Pero hay más, estos fundamentalistas desean y oprimen al pueblo entero, creyentes y no creyentes, sean católicos o no, es decir que se enfrentan a un gobierno sin saber si los no católicos quieren que los representen y es mas, si todos los católicos están conformes con el aborto.
Para hablar y discutir hay que tener el respaldo de millones de personas..¿qué como se hace eso?...pues sencillamente: los domingos en las misas repartir unos folletos pidiendo el si o el no, PERO CON LUZ Y TAQUÍGRAFOS Y QUE NO HAYA PUCHERAZO, para saber cuantos católicos respaldan la decisión de la Conferencia Episcopal.
Puedo indicar un ejemplo: Una chica hija de una familia muy católicia...muy católica....catolicisima que su padre la llevó a abortar porque no podía arriesgar la reputación de su familia con un nieto indeseado.
Muchos de nosotros conocemos casos asi, por lo tanto que la CEE se coherente y no represente mas que a los que deben representar.
Es como el caso de las cofradias de Sevilla ¿le han preguntado esos hermanos mayores a los que salen en las estaciones de penitencia si estaban a favor o en contra del aborto?...nadie puede hablar por nadie.
Es muy tremendista decir que España gasta más en el lince ibérico.

esperpentario
28 mar 2009 | 06:09 AM
Albricias! ¡Fiesta de la vida! ¡Es la Encarnación del Señor! María con un sí balbuciente y el ángel arrodillado, de hinojos, postrado ante el vientre que ya es casa, cuenco, besana y surco; cobijo, santuario de Jesús. ¡Albricias! ¡Loado seas mi Señor por bajar al silencioso y sencillo vientre! Es la fiesta de la Encarnación el próximo 25 de marzo y los obispos españoles nos invitan a orar por la vida desde el vientre hasta el nicho; la vida en toda su riqueza.

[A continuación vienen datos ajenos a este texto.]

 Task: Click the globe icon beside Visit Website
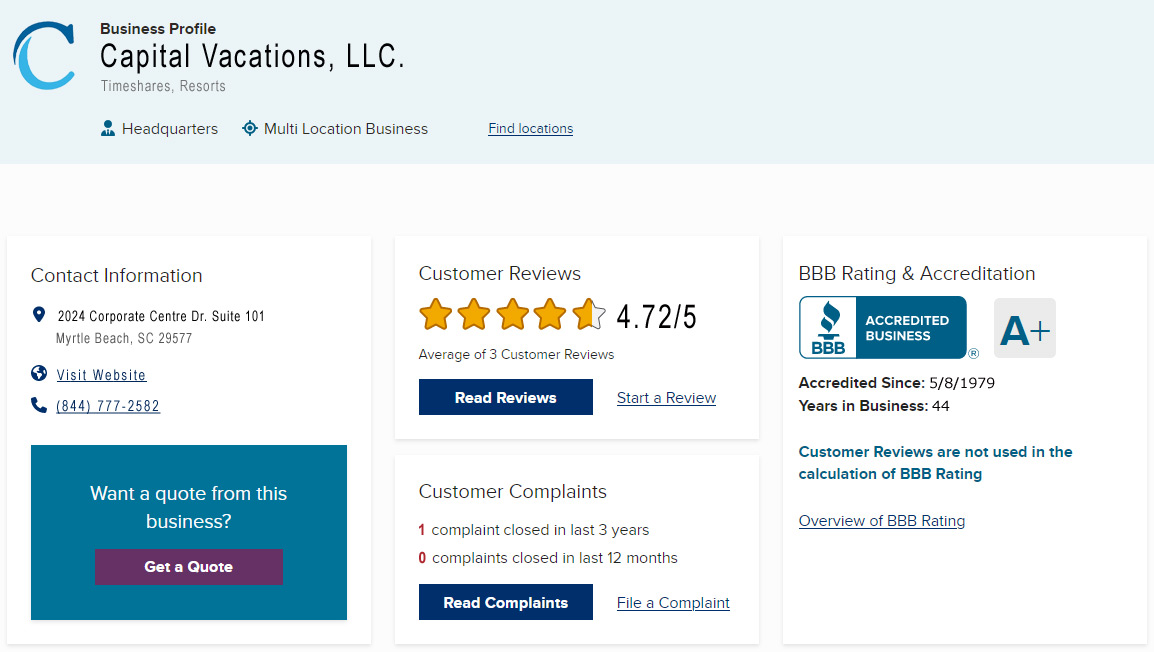[x=39, y=374]
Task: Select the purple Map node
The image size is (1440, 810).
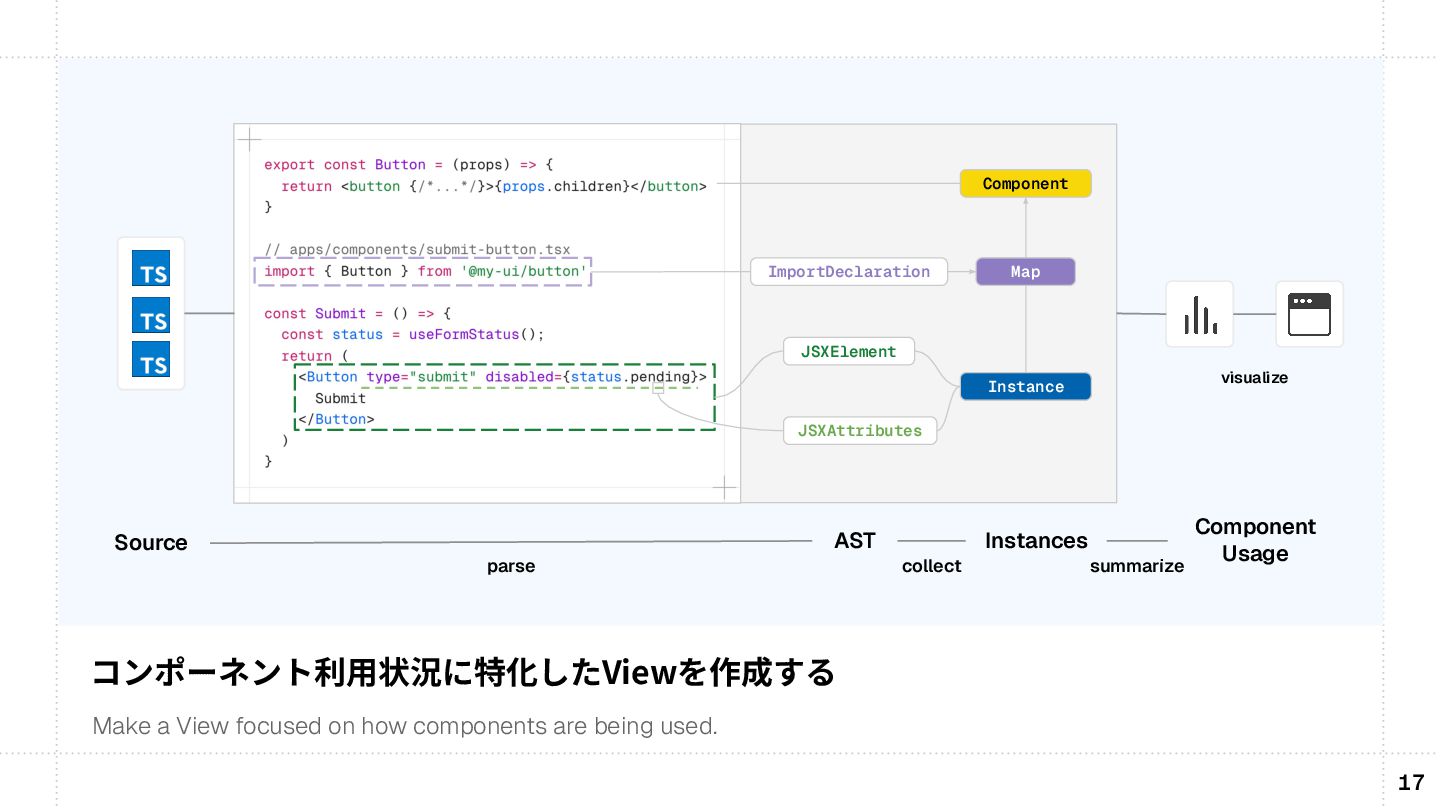Action: point(1025,272)
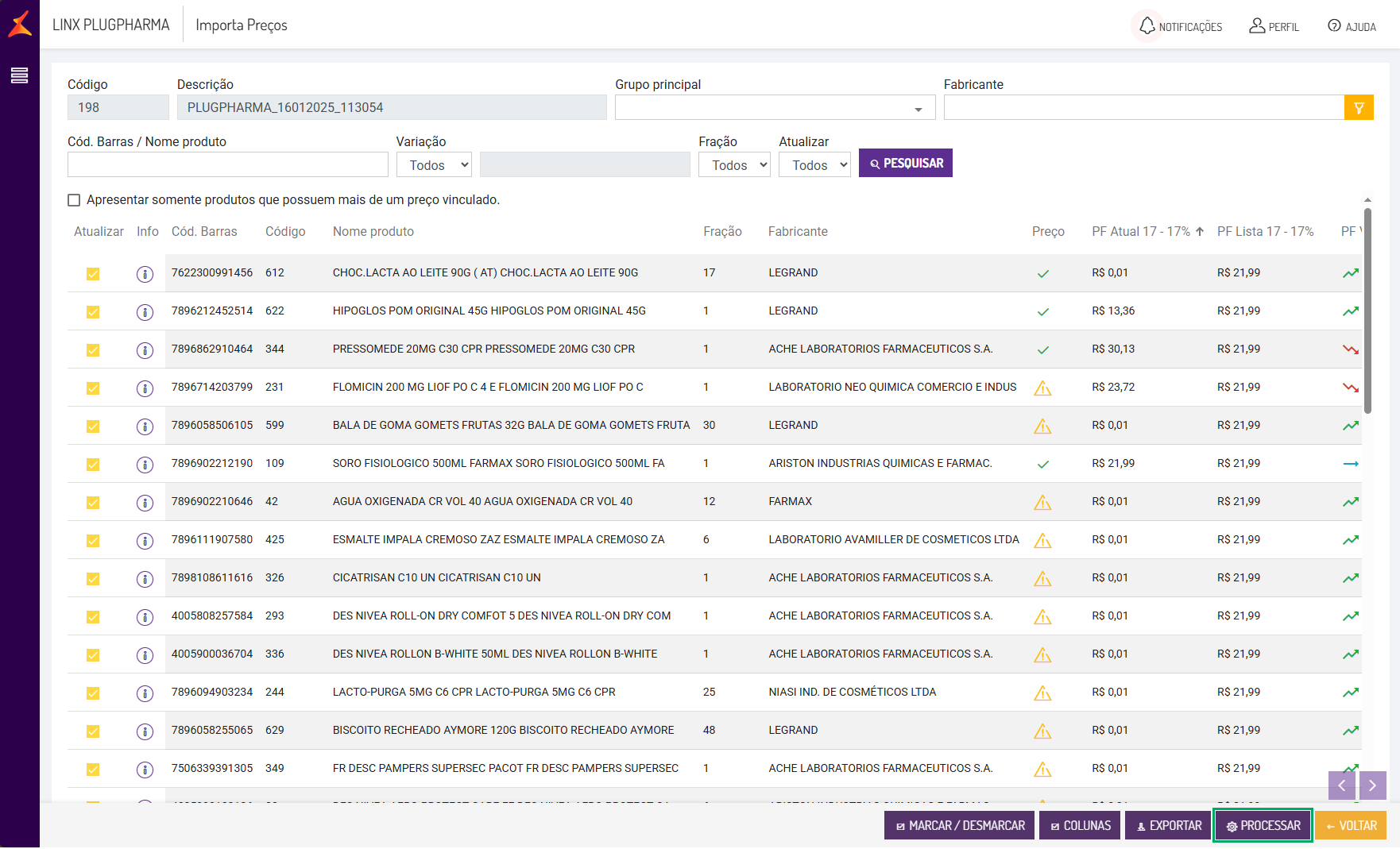Open the Perfil menu
This screenshot has height=849, width=1400.
tap(1274, 26)
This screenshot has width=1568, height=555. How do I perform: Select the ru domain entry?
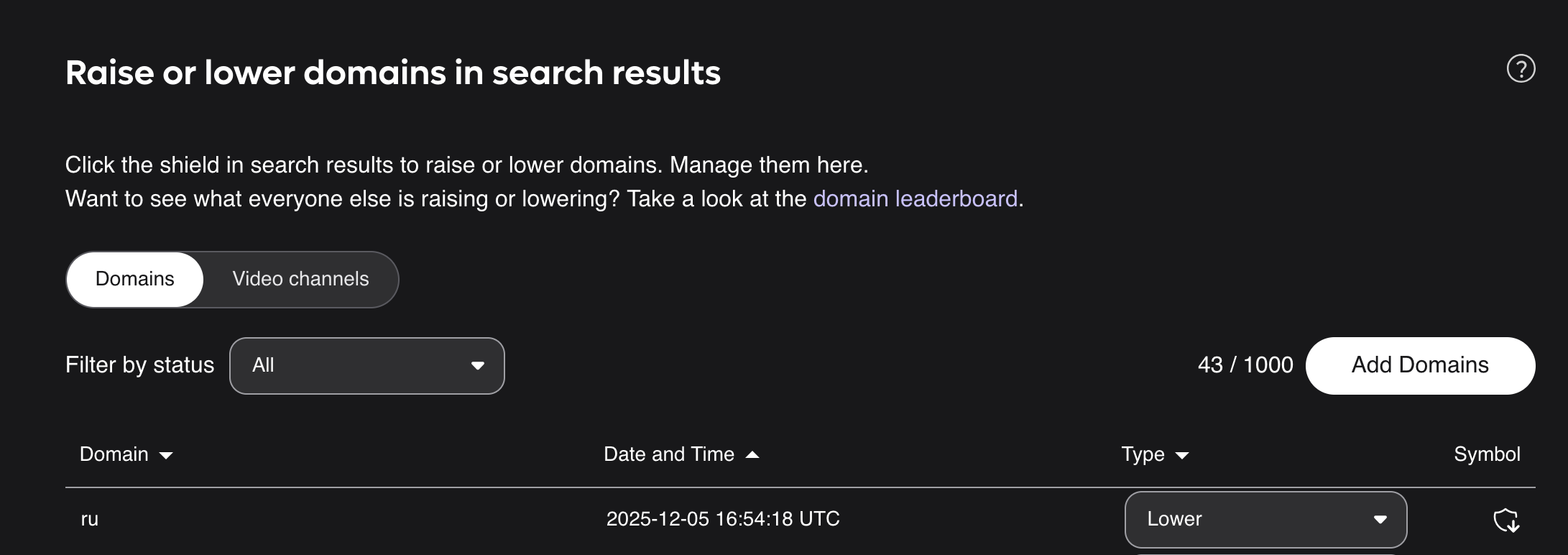click(x=89, y=519)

Dios se hace carne, se hace vida, se hace grandeza y pequeñez; ternura y caricia a la vez. Dios se hace sangre, carne, cuerpo, biografía, historia, camino y trayectoria. Dios se apunta en la fila de los hombres, se baja a su bajeza y se cuela en su grandeza. Un sí y una rodilla que se dobla y la Creación entera contempla cómo queda redimida y se estremece y adora y levanta la cabeza agradecida.

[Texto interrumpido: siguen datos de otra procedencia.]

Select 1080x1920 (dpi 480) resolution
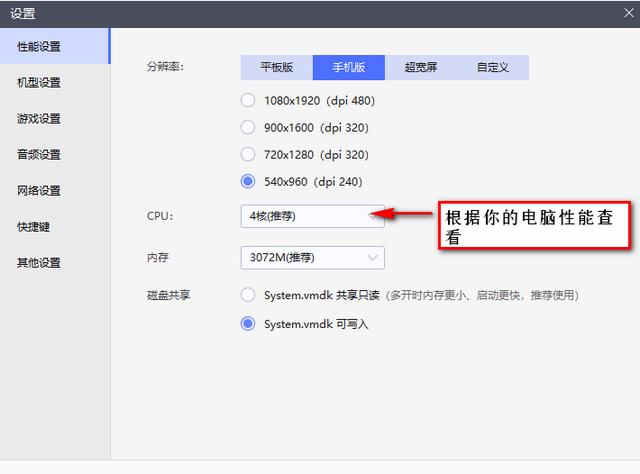Viewport: 640px width, 474px height. (249, 101)
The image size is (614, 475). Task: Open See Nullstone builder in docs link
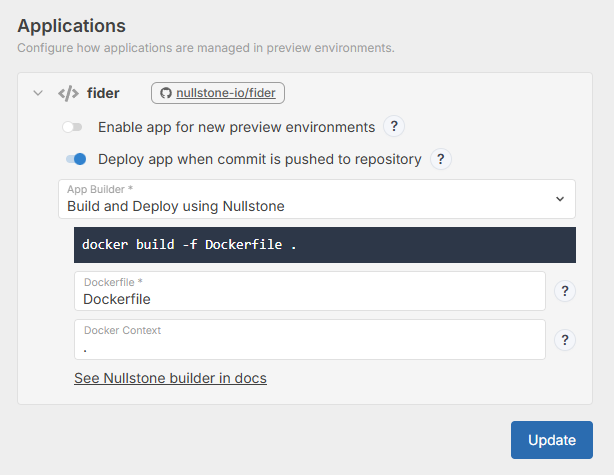point(170,378)
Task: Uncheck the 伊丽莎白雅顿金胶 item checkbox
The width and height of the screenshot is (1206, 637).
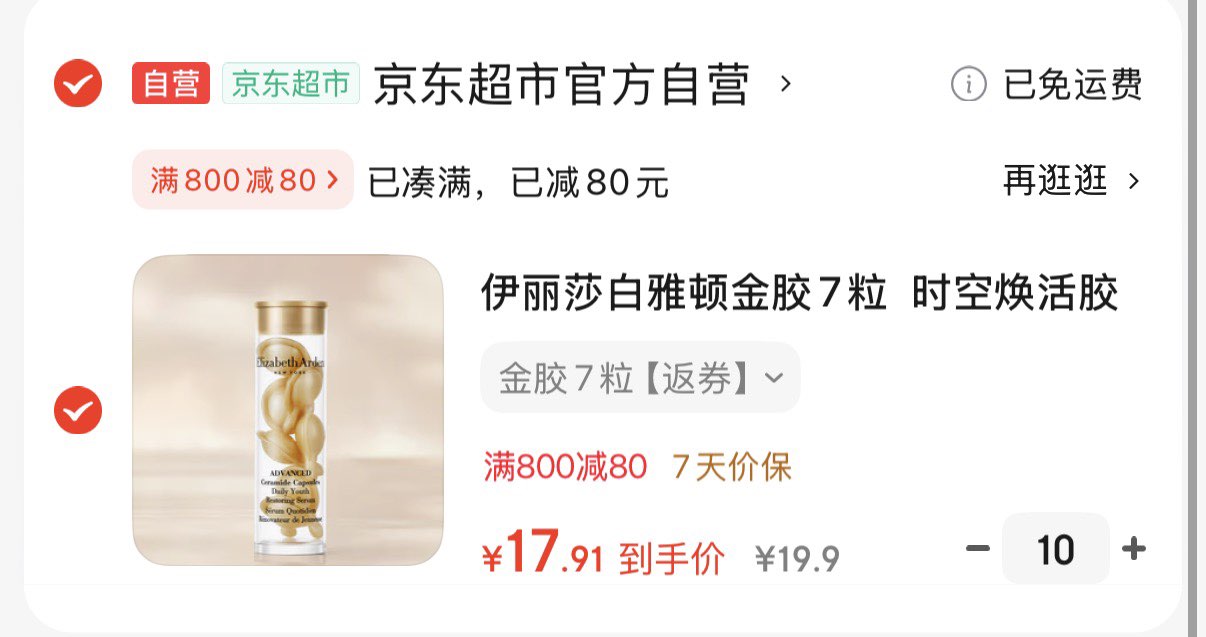Action: coord(77,410)
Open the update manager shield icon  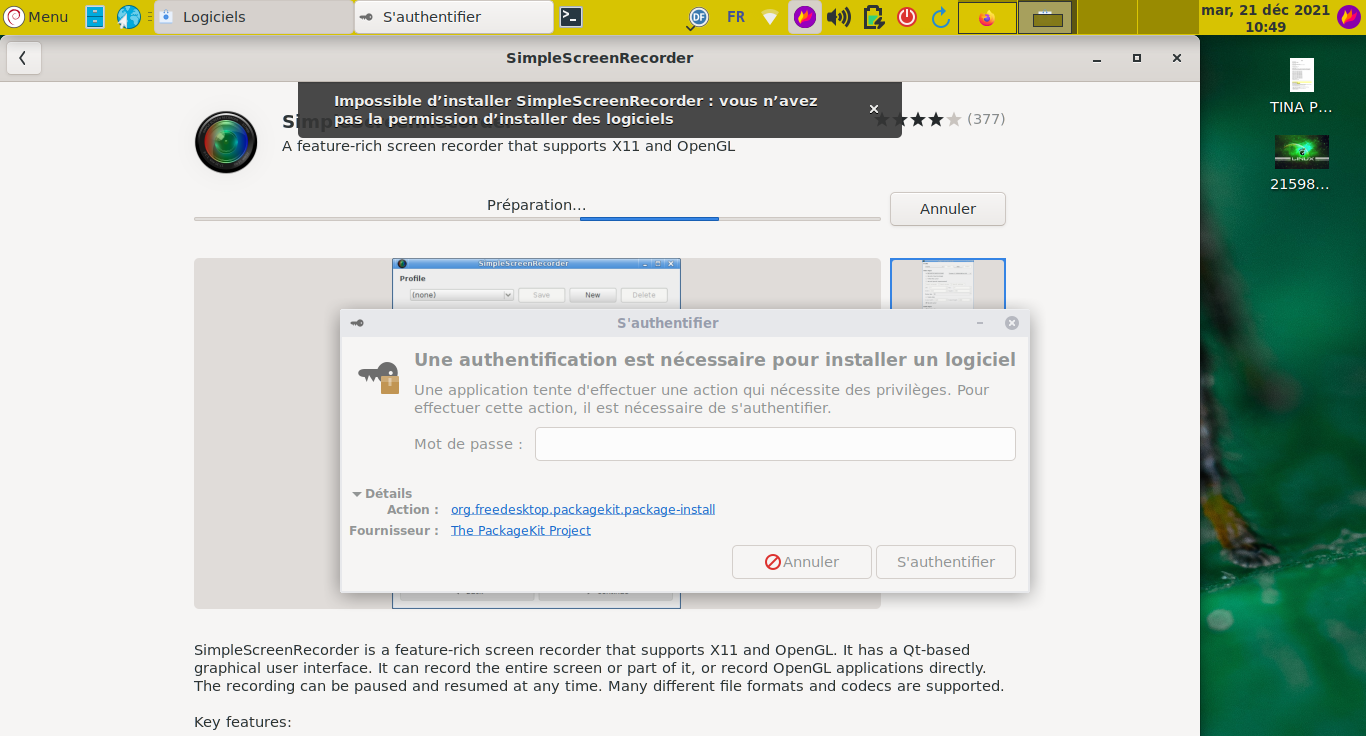pyautogui.click(x=873, y=17)
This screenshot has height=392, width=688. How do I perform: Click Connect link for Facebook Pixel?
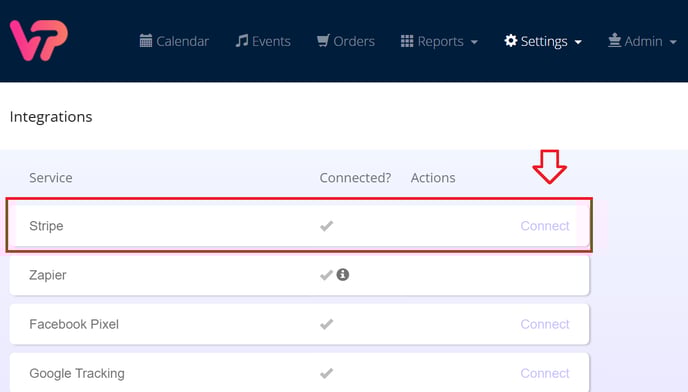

Un canto a las criaturas en boca de Francisco de Asís. El lobo y el cordero; el cervatillo y la oveja. Y ahora también el lince. ¡Protegido por ley!
Me hubiera gustado ver en las vallas publicitarias, junto al nombre de la Iglesia, y junto al niño que gatea, una estampa distinta al lince; una estampa que dejara ya de atacar, que sirviera para proclamar la grandeza de la vida que defendemos, una estampa que no sea mofa y escarnio. ¡El lince ha entrado en guerra! No es verdad que el lince esté más protegido que el niño.
Una cosa es un símbolo y otra bien distinta un esperpento. Tampoco es una barbaridad como pretenden los del otro lado de la trinchera, molestos con todo. Es sólo un símbolo de márketing mal traído que no puede ocultar la defensa que la Iglesia hace por la vida; pero en guerra, lo más fácil es disparar al símbolo.
Juan Rubio, director de Vida Nueva
Publicado en el nº 2.653 de Vida Nueva (del 21 al 27 de marzo de 2009).
Vinicius
29 mar 2009 | 02:33 PM
Pos a mí me parece bien el símil del lince. ¿Seré de los de Camino? Hoy día cualquier especie protegida, y qué vamos a decir de las mascotas, goza de más protección social y privilegios que muchos de los humanos. En este caso aplicado al aborto claro.